John Arne Dahl successfully defends PhD thesis on epigenetics of pluripotency (2010)

John Arne Dahl
John Arne Dahl

7 January 2010

John Arne Dahl (Collas Lab) defended his PhD thesis entitled "Chromatin immunoprecipitation assays to investigate the epigenetics of pluripotency".

Interactions of proteins with DNA are essential to maintain genome stability and to control DNA replication and repair, chromosome segregation and gene expression. Chromatin immunoprecipitation (ChIP) is a powerful technique for studying protein-DNA interactions within the cell. ChIP assays have been widely used in the past decade to map the location of post-translationally modified histones and transcription factors in the genome.

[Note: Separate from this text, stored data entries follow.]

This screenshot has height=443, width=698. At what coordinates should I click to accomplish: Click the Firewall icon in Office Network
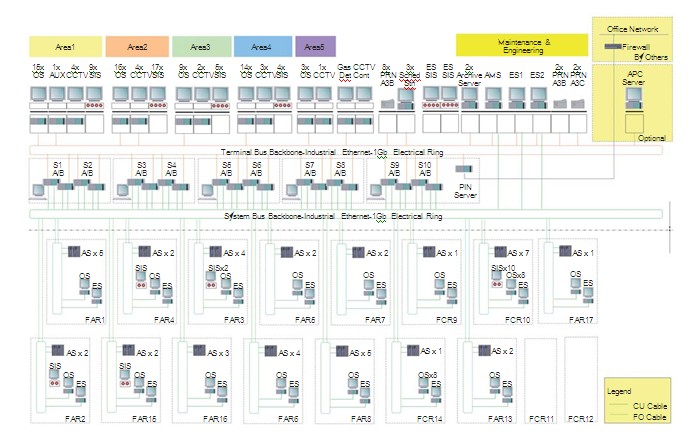point(612,47)
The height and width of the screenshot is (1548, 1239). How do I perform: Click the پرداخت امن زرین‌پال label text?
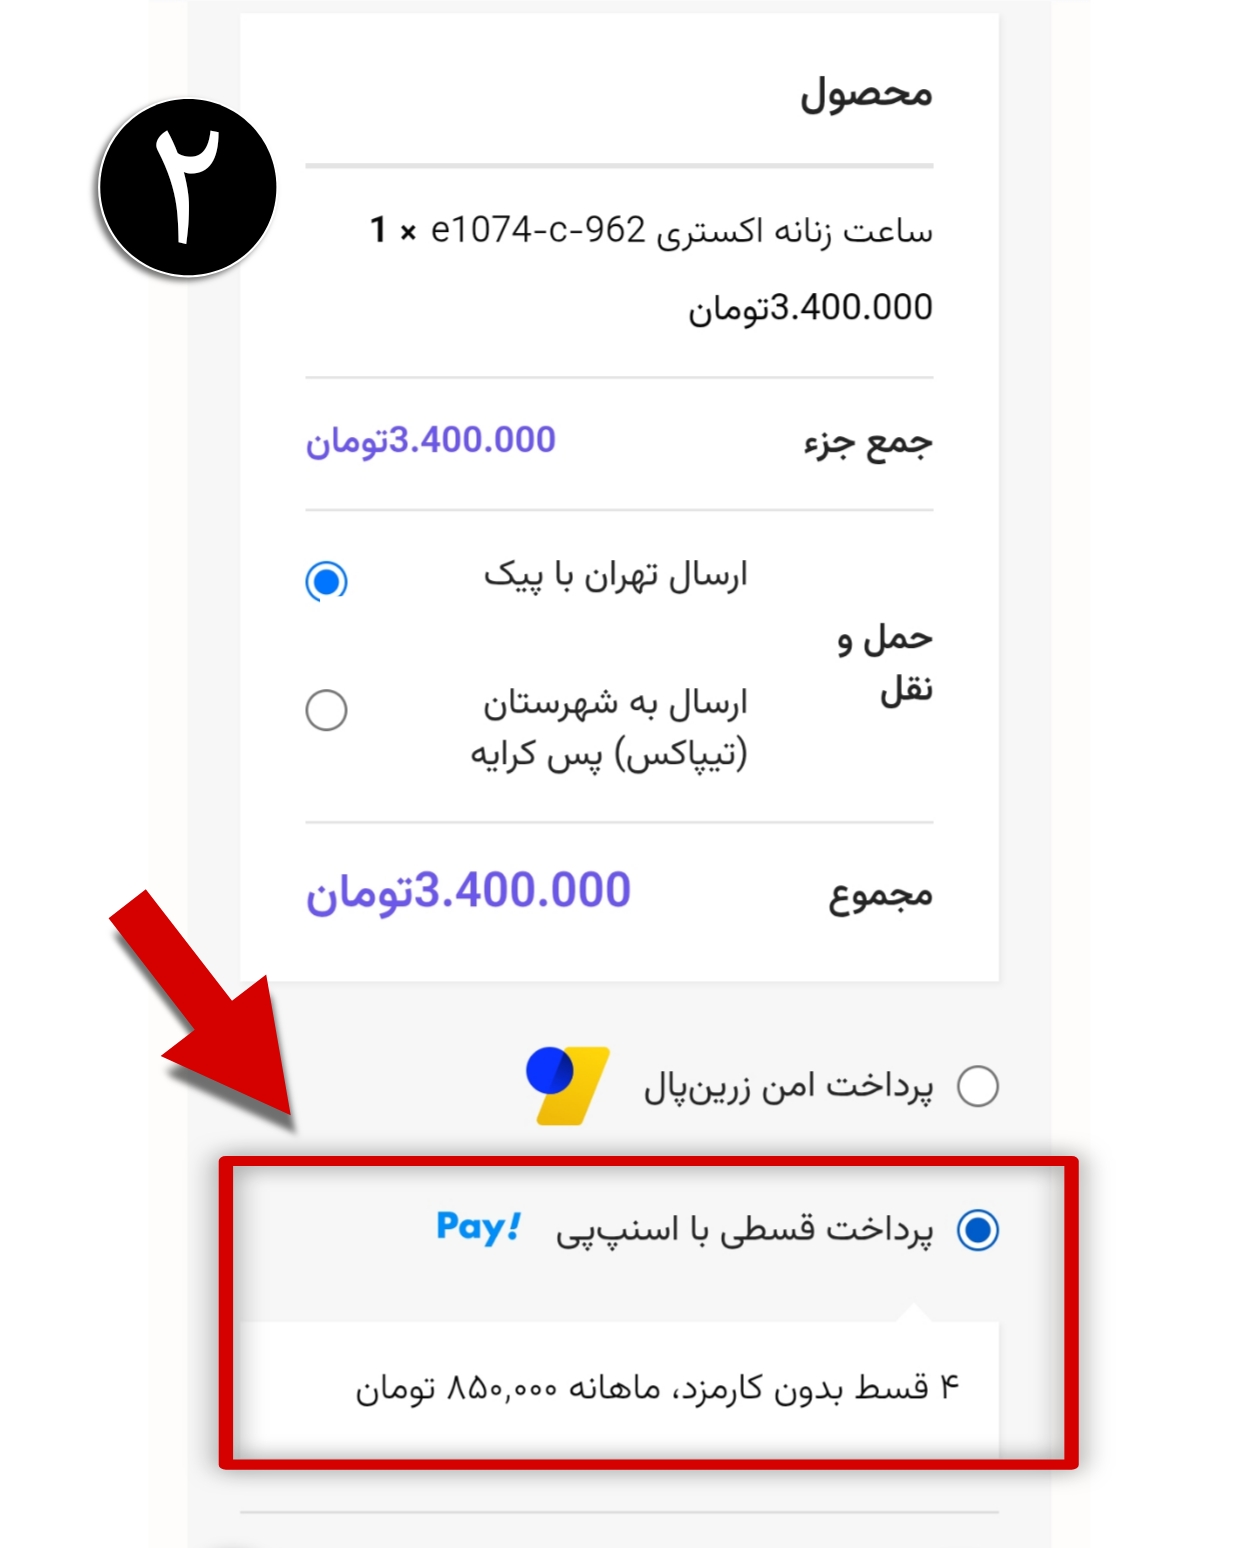[x=788, y=1087]
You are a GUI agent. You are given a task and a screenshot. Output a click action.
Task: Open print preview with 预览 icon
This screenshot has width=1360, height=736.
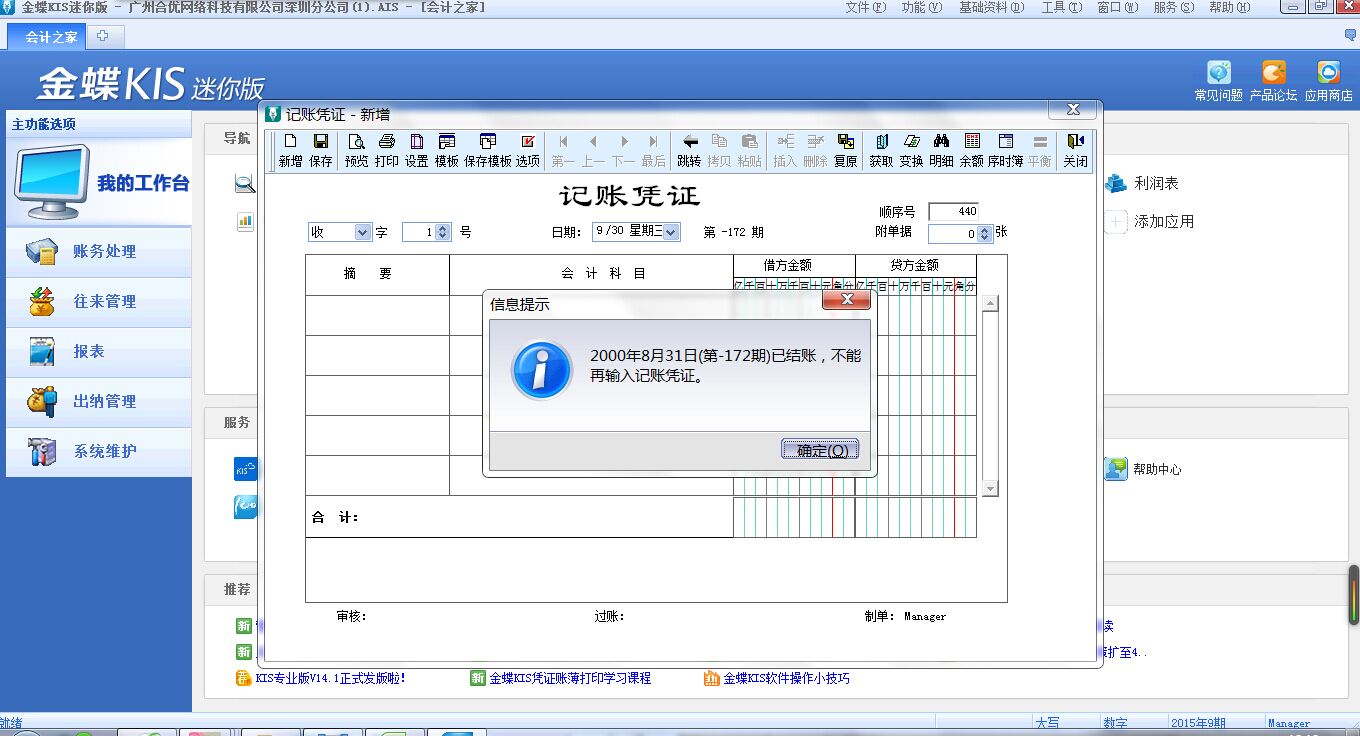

In a typical ChIP assay, DNA and proteins are cross-linked to maintain association of proteins with their target DNA sequence. Chromatin is then fragmented and used for immunoprecipitation of protein-DNA complexes using antibodies specific for the protein of interest. The precipitated (ChIP) DNA is purified and DNA sequences associated with the precipitated protein are identified by polymerase chain reaction, sequencing or hybridization to microarrays (ChIP-on-chip).

In spite of the versatility in the nature of DNA-bound proteins and cell types that can be examined, ChIP assays have notoriously been known to be cumbersome, time-consuming and to require large numbers of cells (in the tens of millions).This has hampered applications to rare cell samples such as small stem cell populations or embryonic cells.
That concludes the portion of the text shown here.